Allow to prefix retrieved by gitlab groups

[hightoxicity]

We have dex configured to connect to both AD and gitlab and acting as an OIDC for kubernetes, retrieved groups are used in RBAC...
Since users in gitlab can create groups, they are able to create a group in gitlab with the same name as the admin group in AD and benefit of a privileged escalation that way.

Letting us configure a group prefix for gitlab prevent them to do that.

Thx.

[sagikazarmark]

Shouldn't this be a provider independent configuration instead? I mean, adding features like this to a single provider feels a bit weird.

My 2 cents.

[jfrabaute]

I'm working on a similar feature for google groups as well.
Do we want to provide a regexp for filtering, so filtering can be done in a more powerful way?

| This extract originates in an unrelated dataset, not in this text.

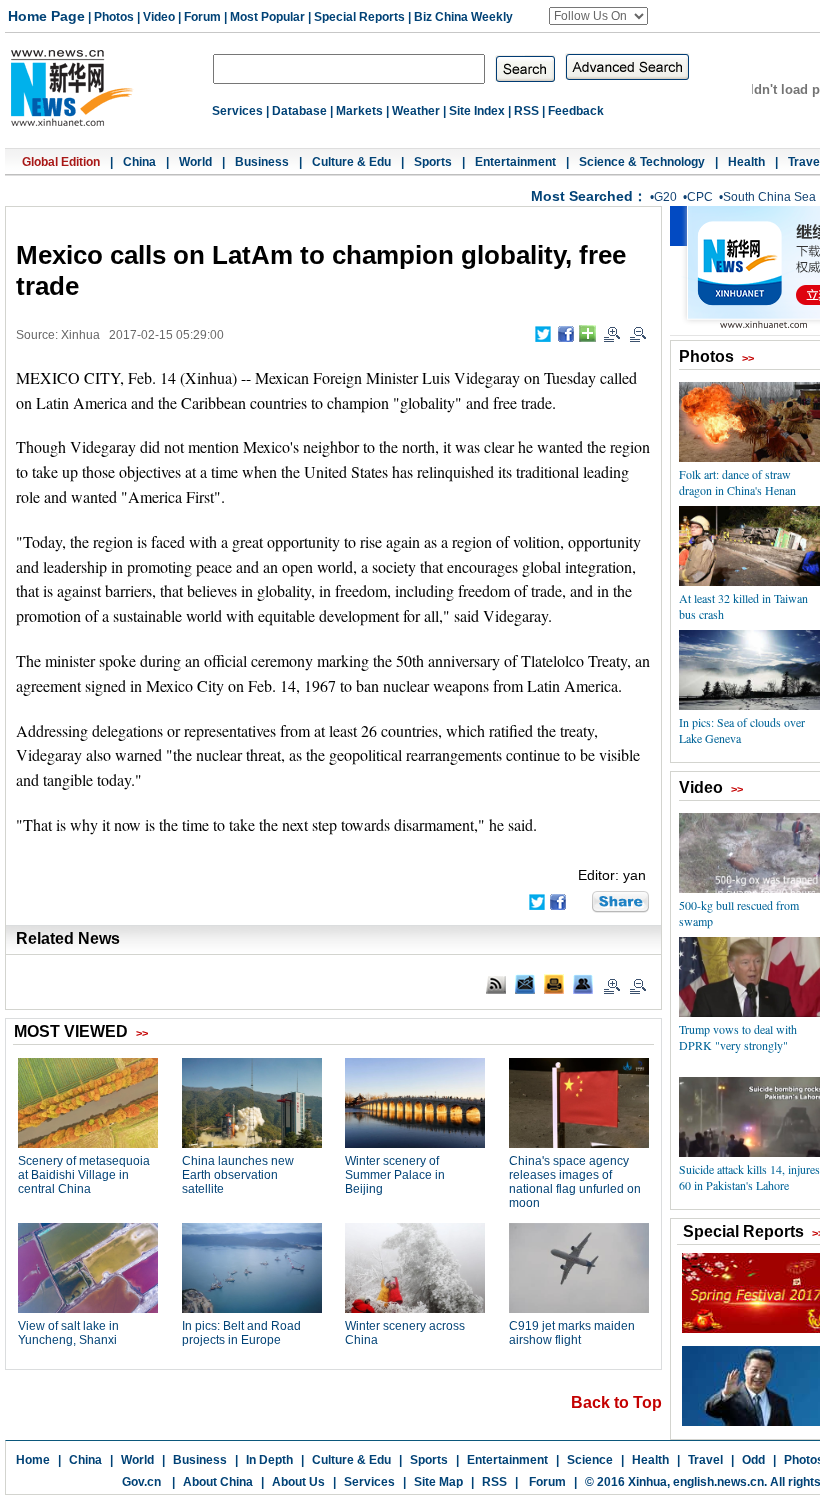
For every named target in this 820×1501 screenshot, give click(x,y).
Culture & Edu (351, 162)
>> (748, 358)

(I haven't checked yet how to make this feature generic across provider, or if it's even possible)

[sagikazarmark]

(I haven't checked yet how to make this feature generic across provider, or if it's even possible)

That's exactly what we plan to do, but still looking for the best options.

[jfrabaute]

From the current code, ConnectorConfig is an interface, and the structs are per connector. It seems to make sense to have the "FilterGroup" field per connector and filter in each connector.
A helper function could help to share some code maybe, but as a first iteration, I'll probably go with implementing this only for the google connector.
In the long term, if this becomes common to a lot of connector, then something more fancy, like having a base Config object shared between connectors (using embedding) with a shared function could be implemented, or something similar, but it seems overkill for just one or two cases so far.

[jfrabaute]

Corresponding commit for the filtering on the google connector: jfrabaute@498f19e

[sagikazarmark]

I've just opened the issue for the common middleware layer: #1635

Personally, I'm against merging any more PRs adding per connector features. Would be nice to make this a top priority though.